To understand how difficult this was, one must first understand climbing grades.
The YDS (Yosemite Decimal Scale) is generally what is used in the US to grad climbs. It ranges from 5.0 to 5.15, at the moment.
A 5.0 climb would be a scary 'hill' climb that might involve a couple technical moves and a lot of scrambling up steep terrain.
At about 5.4 to 5.5, average joe hiker will feel very uncomfortable and would be wishing for a rope, protection on the wall, and a good belayer.
Now, I believe (I have been rock climbing for about 3 years) that most people, that are generally pretty fit and have the ambition to stick with rock climbing, can climb up to 5.10 relatively easily. That is not to say that 5.10 is not difficult, it requires much practice and strength/endurance building.
At 5.10 the YDS will start with minor grading indicated by A, B, C, D. If you start thinking about getting into 5.12 range, you are a pretty serious climber and very strong. Not too many people can climb 5.12 consistently. To compare this to running, I would say it is equivalent to breaking 15:00 in a 5k, so about .5% to 2% of climbers can climb 5.12 outside on rock. I understand that 2% of runners cannot break 15:00 in a 5k, but there are far fewer rock climbers than runners.

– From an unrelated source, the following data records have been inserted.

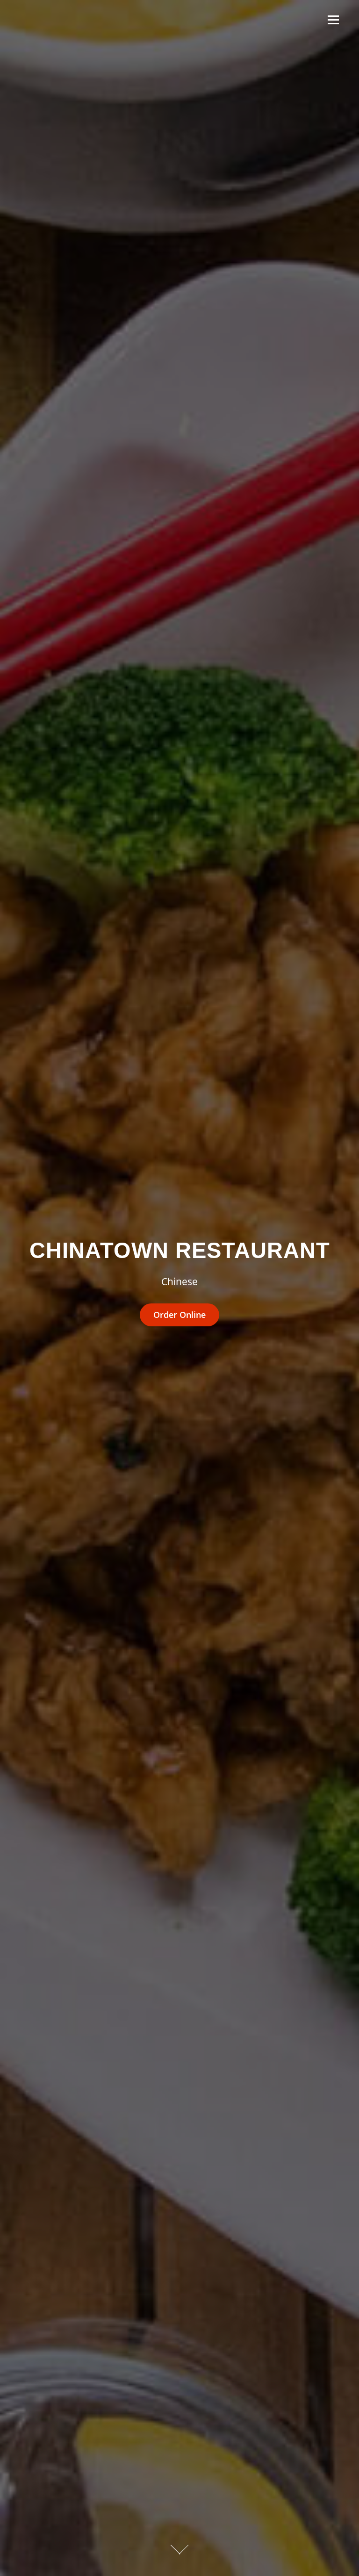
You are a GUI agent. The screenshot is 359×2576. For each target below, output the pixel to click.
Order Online (179, 1314)
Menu (333, 19)
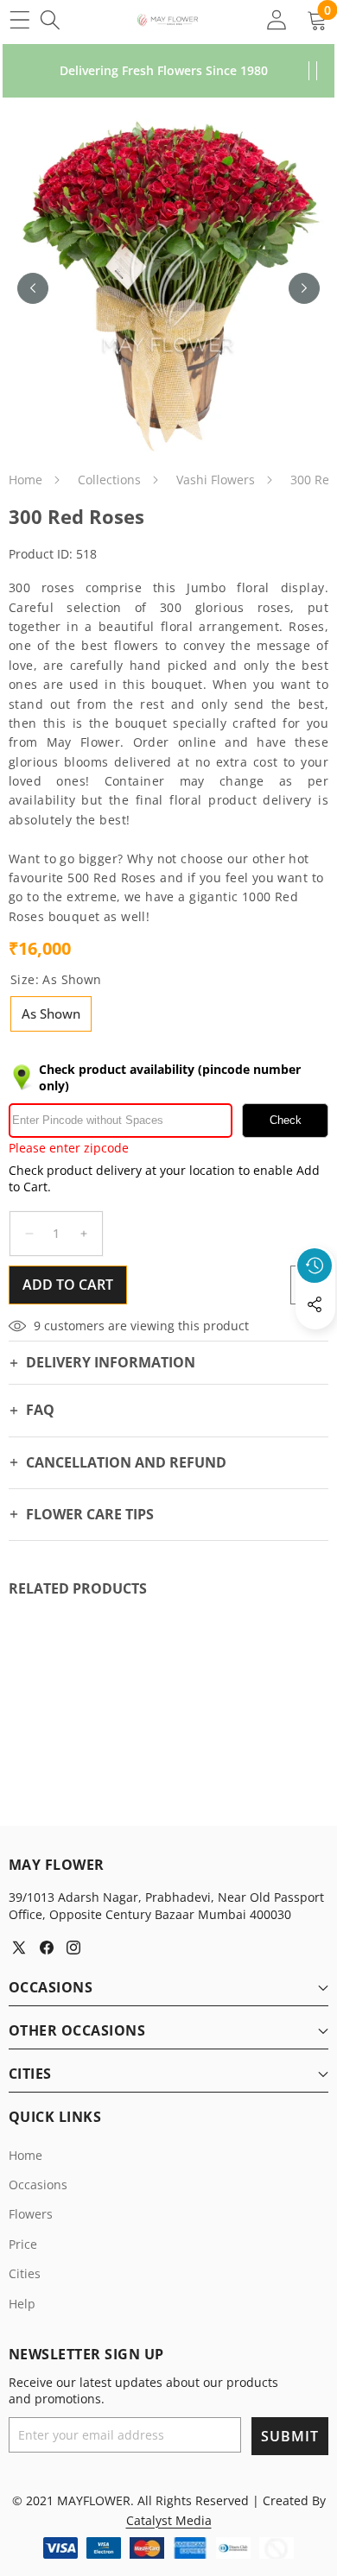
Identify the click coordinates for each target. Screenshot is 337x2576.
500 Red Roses (111, 877)
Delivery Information (110, 1362)
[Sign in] (276, 19)
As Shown (51, 1013)
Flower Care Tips (90, 1514)
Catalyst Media (169, 2520)
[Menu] (19, 19)
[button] (315, 1344)
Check (286, 1120)
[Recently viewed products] (314, 1265)
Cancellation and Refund (126, 1462)
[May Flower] (167, 19)
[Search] (49, 19)
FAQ (40, 1409)
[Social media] (314, 1304)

The most difficult pitch (generally one rope length of climbing, 30 to 70 meters) on the Dawn Wall is 5.14d. So to put this in 5k terms, you are getting pretty close to the world record, I believe the hardest pitch recorded is 5.15b, there are 5 to 10 guys right now that can climb 5.15. Now this 5.15b pitch was done off the ground as a single pitch. What we are talking about on the Dawn Wall is 17 pitches ranging from 5.12b to 5.14d, with several pitches of 5.14 climbing.
This is a pretty impressive feat, however it will be repeated soon and we will start seeing more climbers 'free climbing' long hard routes around the world. Tommy and Keven are on the forefront of some pretty historic climbing.